● **Exercise input**:
----------

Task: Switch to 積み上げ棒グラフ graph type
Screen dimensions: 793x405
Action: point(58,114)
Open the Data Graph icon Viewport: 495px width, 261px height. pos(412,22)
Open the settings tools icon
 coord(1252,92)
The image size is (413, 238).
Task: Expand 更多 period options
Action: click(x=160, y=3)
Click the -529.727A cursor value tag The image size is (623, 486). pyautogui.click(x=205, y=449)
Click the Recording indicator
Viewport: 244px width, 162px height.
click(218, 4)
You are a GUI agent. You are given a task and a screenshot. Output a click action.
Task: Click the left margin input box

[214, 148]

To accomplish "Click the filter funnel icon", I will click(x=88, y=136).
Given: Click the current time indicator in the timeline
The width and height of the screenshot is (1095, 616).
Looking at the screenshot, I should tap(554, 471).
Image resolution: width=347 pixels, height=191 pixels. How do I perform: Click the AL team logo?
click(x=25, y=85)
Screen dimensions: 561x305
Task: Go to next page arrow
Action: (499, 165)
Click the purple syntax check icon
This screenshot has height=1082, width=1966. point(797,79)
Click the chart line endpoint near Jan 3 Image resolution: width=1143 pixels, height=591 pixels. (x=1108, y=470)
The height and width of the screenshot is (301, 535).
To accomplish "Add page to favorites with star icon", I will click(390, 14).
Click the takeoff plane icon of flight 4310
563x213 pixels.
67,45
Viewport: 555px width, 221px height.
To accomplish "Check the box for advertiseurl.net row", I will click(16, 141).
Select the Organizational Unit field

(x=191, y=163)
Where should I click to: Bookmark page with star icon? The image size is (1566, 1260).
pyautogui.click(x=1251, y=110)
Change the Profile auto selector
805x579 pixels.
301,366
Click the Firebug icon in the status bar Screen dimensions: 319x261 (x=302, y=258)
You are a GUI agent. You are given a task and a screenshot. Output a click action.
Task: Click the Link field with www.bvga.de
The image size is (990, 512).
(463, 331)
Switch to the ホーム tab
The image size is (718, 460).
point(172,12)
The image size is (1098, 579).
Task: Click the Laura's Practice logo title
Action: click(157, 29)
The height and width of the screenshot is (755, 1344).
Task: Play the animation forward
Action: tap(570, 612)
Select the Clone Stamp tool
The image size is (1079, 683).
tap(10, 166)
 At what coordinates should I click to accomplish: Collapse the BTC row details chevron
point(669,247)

----------

● **What to work on**: Revise the material from its start through the line containing "Click the -529.727A", inclusive, changing every "icon" to "button" and leaving all else unchanged. Return only those lines.

● **Finished answer**:
Task: Switch to 積み上げ棒グラフ graph type
Screen dimensions: 793x405
Action: point(58,114)
Open the Data Graph button Viewport: 495px width, 261px height. pos(412,22)
Open the settings tools button
 coord(1252,92)
The image size is (413, 238).
Task: Expand 更多 period options
Action: click(x=160, y=3)
Click the -529.727A cursor value tag The image size is (623, 486). pyautogui.click(x=205, y=449)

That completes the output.